Now when we merge [Parent] rows to from one db to another, we do the following steps:
a. in target DB create mapping table with columns (SourceID, TargetID)
b. INSERT [Parent] row with data from source table, without specifying ID:
INSERT INTO [Parent] ([Name])
OUTPUT 123 /* Source ID */, INSERTED.[ParentID] INTO [mapping]
VALUES ('Source parent #1');
c. INSERT [Child] row, taking [ParentID] from mapping:
INSERT INTO [Child] ([ParentID], [Name])
VALUES (
(SELECT [ParentID] FROM [mapping] WHERE [SourceID] = 123 /* Source ID */),
'Source child #1');
Filters can be applied to the Parent table rows. Child rows are filtered to include only records with ParentID corresponding to the Parent table filter. Going further, we may have a table like Grandchild referencing Child on ChildID and we may select to import Grandchild rows as well, filtering only rows having ChildID related to selected parents. And so on for any foreign key relations depth, each table is merged with its own mapping.

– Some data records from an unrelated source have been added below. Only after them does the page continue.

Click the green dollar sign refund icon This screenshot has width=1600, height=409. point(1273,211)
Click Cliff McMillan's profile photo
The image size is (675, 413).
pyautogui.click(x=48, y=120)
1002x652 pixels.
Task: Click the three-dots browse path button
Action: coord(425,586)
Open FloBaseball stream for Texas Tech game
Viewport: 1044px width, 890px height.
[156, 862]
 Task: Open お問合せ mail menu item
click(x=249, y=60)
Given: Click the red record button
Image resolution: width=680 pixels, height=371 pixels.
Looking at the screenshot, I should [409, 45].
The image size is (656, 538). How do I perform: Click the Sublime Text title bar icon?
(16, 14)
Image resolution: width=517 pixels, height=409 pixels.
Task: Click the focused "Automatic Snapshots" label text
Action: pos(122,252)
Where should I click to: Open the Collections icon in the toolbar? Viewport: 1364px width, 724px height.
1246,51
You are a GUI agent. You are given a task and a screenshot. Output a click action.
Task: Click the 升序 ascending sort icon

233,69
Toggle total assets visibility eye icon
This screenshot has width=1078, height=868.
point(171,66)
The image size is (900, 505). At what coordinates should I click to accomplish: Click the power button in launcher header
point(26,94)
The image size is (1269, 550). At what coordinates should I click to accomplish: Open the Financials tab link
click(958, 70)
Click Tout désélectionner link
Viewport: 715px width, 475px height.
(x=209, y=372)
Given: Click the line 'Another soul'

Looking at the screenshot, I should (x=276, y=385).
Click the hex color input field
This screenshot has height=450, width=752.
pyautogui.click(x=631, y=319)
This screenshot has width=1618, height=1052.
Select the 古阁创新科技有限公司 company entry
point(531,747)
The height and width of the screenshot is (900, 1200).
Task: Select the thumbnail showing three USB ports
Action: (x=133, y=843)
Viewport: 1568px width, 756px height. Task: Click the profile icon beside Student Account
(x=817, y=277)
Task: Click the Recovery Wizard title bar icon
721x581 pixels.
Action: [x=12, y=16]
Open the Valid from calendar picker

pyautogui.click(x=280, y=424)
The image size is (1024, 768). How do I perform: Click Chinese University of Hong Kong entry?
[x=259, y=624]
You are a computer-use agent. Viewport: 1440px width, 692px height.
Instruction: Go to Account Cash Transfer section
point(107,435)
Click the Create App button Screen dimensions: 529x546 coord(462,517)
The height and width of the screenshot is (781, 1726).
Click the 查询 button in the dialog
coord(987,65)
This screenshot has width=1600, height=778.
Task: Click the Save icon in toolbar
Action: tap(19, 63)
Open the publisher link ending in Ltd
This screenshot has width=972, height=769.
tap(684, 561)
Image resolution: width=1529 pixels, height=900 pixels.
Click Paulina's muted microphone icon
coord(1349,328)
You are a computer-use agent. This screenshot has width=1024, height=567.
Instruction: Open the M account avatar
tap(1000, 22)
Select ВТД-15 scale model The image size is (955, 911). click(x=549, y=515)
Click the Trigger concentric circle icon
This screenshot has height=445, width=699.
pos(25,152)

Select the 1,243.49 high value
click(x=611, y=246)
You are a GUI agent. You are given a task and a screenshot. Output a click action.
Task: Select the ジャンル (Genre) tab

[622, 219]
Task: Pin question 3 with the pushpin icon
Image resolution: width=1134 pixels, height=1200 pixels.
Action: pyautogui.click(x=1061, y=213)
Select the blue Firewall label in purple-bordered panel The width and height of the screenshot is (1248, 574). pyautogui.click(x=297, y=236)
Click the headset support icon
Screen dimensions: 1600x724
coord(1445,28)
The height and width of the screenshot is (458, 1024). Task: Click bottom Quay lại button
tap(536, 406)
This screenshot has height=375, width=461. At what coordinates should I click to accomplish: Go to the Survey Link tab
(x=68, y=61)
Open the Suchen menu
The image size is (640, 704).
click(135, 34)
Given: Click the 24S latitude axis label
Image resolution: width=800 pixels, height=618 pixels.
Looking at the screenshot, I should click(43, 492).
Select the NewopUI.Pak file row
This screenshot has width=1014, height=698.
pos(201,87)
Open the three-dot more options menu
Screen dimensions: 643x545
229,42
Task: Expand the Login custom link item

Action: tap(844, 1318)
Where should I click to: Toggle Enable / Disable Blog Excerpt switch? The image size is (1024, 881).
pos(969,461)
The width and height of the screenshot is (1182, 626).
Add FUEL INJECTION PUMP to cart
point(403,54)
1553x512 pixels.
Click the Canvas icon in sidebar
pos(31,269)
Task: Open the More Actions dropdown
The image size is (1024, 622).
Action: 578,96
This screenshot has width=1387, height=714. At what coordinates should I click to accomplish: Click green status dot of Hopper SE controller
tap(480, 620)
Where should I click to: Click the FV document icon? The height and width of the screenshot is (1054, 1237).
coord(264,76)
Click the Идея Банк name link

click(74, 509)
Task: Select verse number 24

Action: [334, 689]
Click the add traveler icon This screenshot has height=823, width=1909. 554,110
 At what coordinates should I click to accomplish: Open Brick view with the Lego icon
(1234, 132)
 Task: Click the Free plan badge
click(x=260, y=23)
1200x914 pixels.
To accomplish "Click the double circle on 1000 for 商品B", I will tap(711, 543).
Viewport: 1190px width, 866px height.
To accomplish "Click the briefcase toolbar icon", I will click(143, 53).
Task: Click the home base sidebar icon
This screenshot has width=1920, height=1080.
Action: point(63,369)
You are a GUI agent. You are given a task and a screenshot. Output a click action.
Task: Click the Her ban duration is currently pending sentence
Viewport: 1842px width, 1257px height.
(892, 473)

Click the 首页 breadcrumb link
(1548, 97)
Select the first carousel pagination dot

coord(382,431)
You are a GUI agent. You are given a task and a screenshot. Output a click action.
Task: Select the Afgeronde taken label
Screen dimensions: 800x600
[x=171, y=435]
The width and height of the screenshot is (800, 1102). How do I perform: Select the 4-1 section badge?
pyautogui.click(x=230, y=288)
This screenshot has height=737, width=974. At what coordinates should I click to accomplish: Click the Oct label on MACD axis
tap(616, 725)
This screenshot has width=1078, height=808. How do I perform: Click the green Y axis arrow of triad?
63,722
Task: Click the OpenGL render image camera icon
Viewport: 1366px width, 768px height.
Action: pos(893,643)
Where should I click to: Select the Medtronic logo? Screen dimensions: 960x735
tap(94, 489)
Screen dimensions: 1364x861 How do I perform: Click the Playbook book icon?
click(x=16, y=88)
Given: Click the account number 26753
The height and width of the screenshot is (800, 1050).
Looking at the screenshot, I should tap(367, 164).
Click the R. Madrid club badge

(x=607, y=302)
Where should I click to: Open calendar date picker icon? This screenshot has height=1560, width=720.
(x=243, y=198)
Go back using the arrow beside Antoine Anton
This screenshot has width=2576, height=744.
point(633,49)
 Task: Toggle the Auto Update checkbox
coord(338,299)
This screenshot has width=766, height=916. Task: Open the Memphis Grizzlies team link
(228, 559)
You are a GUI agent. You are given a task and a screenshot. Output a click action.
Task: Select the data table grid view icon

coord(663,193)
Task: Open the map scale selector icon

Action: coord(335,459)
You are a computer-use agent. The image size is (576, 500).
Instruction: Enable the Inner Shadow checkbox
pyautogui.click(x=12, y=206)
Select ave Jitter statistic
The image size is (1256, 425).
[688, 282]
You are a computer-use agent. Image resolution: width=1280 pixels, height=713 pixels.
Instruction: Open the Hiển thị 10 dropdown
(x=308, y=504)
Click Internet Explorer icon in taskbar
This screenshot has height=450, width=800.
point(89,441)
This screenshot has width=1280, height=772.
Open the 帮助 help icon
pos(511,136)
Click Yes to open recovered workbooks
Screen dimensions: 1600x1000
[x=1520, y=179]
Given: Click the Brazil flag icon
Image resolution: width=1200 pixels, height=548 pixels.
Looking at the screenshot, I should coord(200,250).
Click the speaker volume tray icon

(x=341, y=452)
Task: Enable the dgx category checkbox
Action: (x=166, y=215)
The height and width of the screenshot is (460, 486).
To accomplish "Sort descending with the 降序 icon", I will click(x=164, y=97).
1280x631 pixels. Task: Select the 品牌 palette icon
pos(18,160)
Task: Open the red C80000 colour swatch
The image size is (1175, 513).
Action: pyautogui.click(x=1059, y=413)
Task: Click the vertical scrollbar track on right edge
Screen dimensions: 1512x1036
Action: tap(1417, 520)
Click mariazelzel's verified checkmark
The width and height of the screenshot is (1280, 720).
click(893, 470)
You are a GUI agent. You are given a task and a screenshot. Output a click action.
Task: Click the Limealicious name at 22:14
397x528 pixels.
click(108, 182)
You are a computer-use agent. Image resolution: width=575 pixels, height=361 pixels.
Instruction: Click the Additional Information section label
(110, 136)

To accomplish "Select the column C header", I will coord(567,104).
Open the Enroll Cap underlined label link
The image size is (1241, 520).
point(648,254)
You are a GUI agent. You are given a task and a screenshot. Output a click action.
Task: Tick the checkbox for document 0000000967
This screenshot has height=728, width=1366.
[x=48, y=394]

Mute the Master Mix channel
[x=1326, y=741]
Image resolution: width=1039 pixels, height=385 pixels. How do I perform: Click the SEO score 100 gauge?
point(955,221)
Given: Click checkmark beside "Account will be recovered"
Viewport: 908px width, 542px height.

Mapping tables can be left in the target database after merge and can be useful for a number of goals:
- you can split large merge into smaller parts, for example merge lookup data first and then operational data
- mapping tables can be used to: identify merge result rows, to match these rows with source db or even to rollback merge without need to restore the full backup.
Information about dependent tables is taken from sys.foreign_keys and sys.foreign_key_columns.
Currently the major limitation of this approach is that it can not be used for tables participating in cycled foreign keys (like A references B and B references A at the same time). There is the way around this by breaking the cycle - ignoring one of the foreign keys and then UPDATEing them after INSERTs completion, but that's the subject of further improvements.